Streptavidin capture of O-GlcNAcylated proteins labeled with biotin can allow for the detection and dynamic monitoring of novel O-GlcNAcylated proteins. HEK 293T cells were treated with 50 μM TMG or vehicle for 6 hours and subjected to the workflow outlined in Sections 3 and 6. Immunoblotting with an anti-CREB antibody revealed a robust increase in O-GlcNAcylation of CREB upon TMG treatment.

9. Conclusions and Future Directions

The O-GlcNAcylation of intracellular proteins is emerging as a major regulator of key cellular processes in both health and disease. Effective methods to characterize the presence and dynamics of this post-translational modification will greatly propel studies of its functional significance. Traditional methods such as tritium labeling and the use of certain O-GlcNAc-specific antibodies suffer from a lack of sensitivity and specificity. Moreover, using such methods to detect changes in O-GlcNAcylation levels and stoichiometry reliably in a complex lysate can be very difficult or in some cases impossible. Although the rapid proliferation of MS-based techniques has alleviated some of these concerns, MS-based approaches require specialized expertise and access to expensive instrumentation. Thus, highly accessible, cost-effective approaches that can be readily performed in most laboratories on a routine basis remain vital to elucidate the physiological importance of O-GlcNAcylation.
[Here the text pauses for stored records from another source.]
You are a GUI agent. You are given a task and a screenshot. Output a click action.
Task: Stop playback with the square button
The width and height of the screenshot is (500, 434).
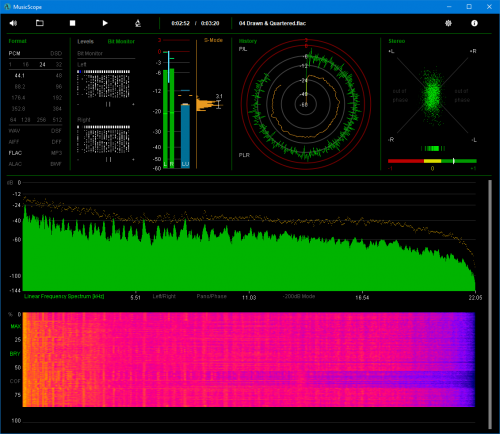(x=72, y=23)
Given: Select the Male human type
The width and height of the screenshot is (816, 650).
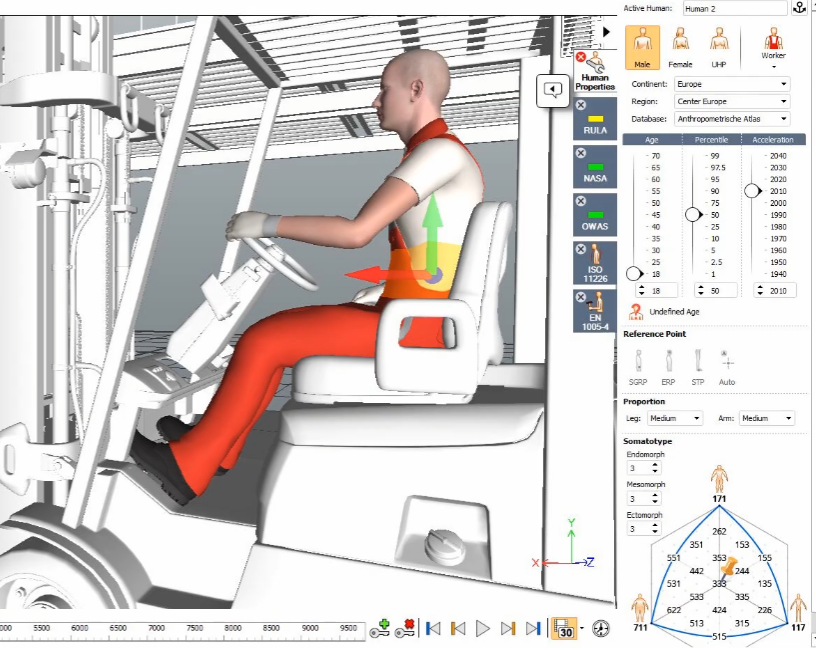Looking at the screenshot, I should 642,47.
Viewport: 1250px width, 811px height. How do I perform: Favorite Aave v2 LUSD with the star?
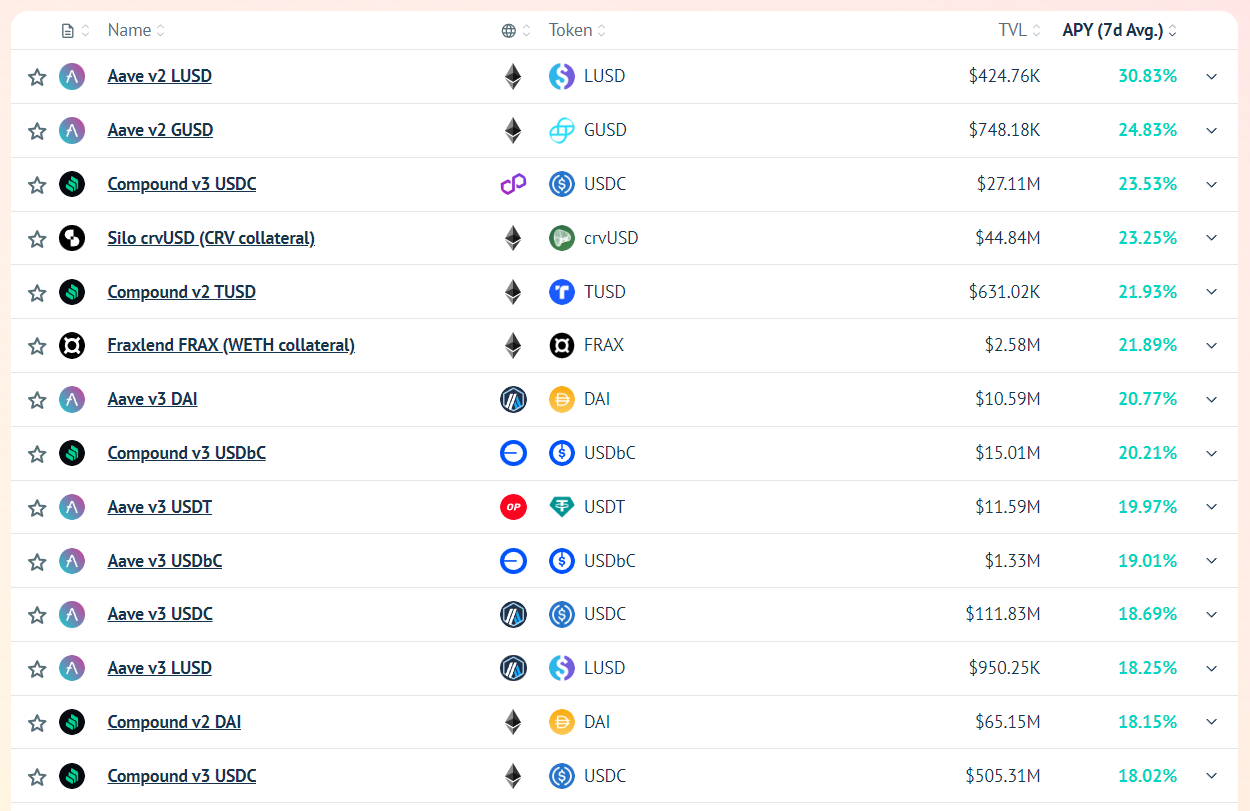(37, 77)
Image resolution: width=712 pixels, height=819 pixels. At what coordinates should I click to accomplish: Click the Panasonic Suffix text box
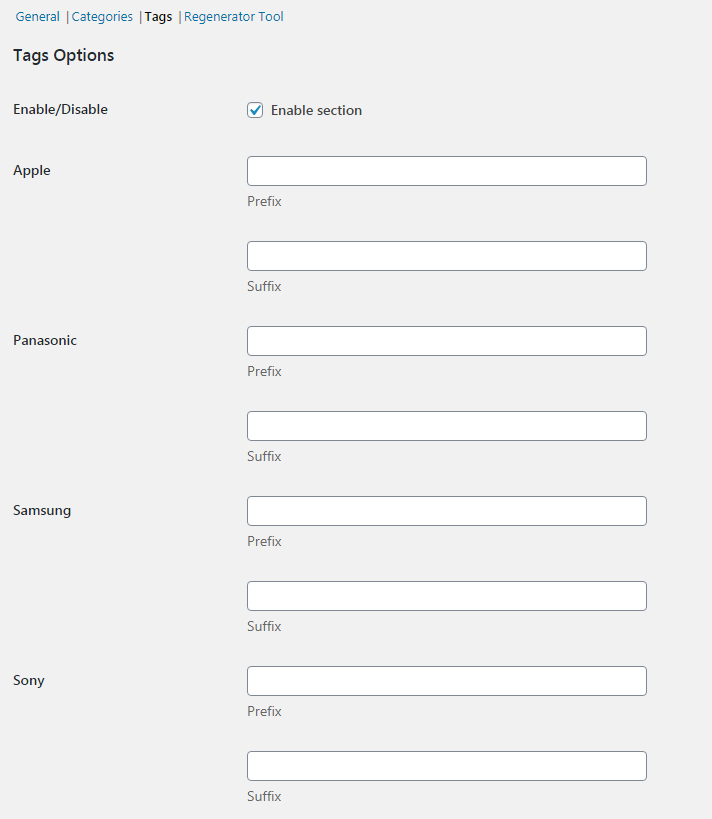tap(447, 426)
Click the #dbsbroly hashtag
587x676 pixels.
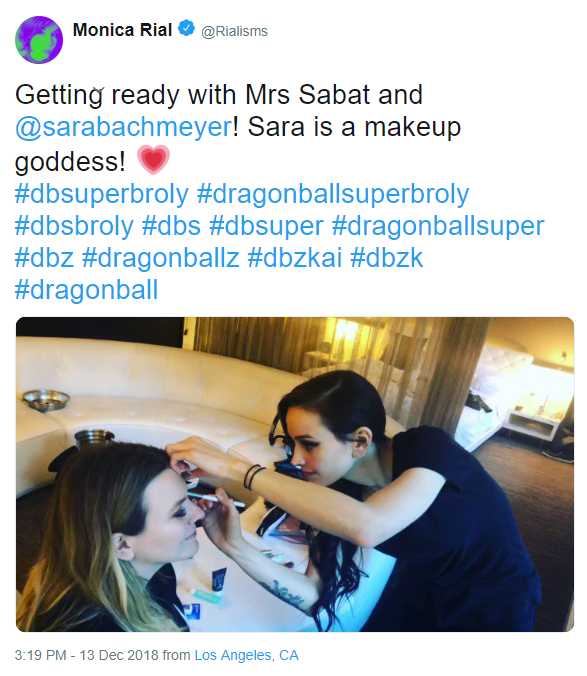(x=74, y=226)
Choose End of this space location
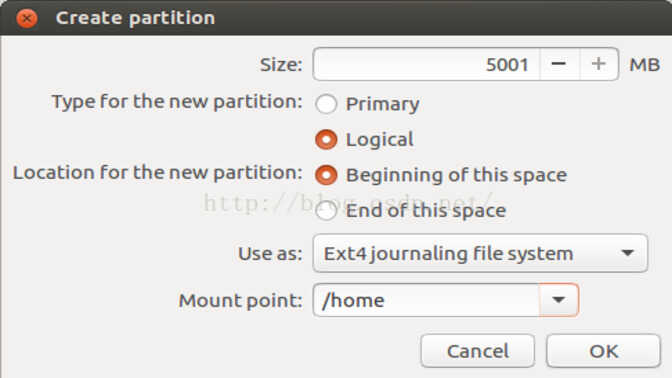The height and width of the screenshot is (378, 672). (x=326, y=210)
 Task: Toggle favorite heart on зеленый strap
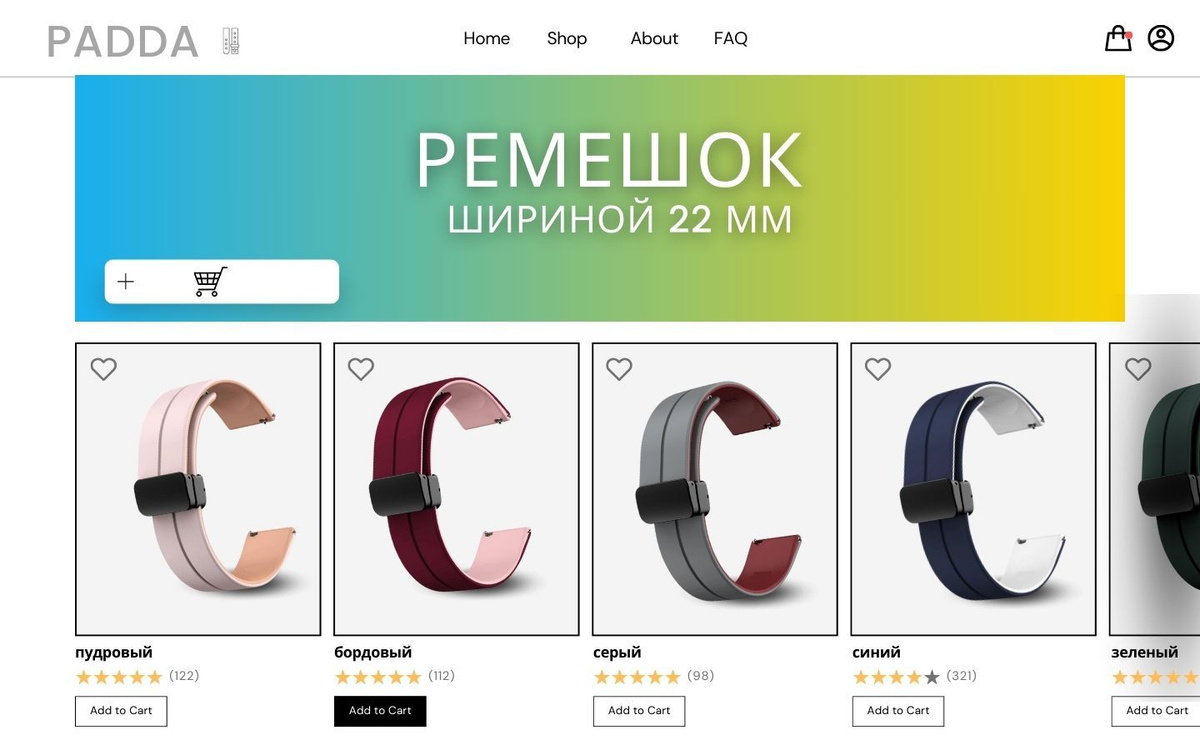click(1138, 369)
The protocols above provide a practical platform that is easy to implement in many research settings. GalT labeling and the CuAAC reaction provide an efficient means to install a variety of functional tags for diverse downstream applications. The commercial availability of the reagents and the simplicity of the experimental approach should facilitate adoption of this methodology by non-specialists. In the future, further development of these techniques in conjunction with MS will pave the way for more quantitative, high-throughput methods to study O-GlcNAcylation dynamics on individual proteins as well as on a global scale. Combining the techniques with established methods such as stable isotope labeling by amino acids in cell culture (SILAC) (Ong et al., 2002), isobaric tag for relative and absolute quantitation (iTRAQ) (Ross et al., 2004), or tandem mass tags (TMT) (Thompson et al., 2003) should allow for direct comparison of the O-GlcNAcome across diverse physiological conditions. Together, we hope that these advances will illuminate the broad importance of O-GlcNAcylation and lead to new discoveries at the frontiers of biology and human health.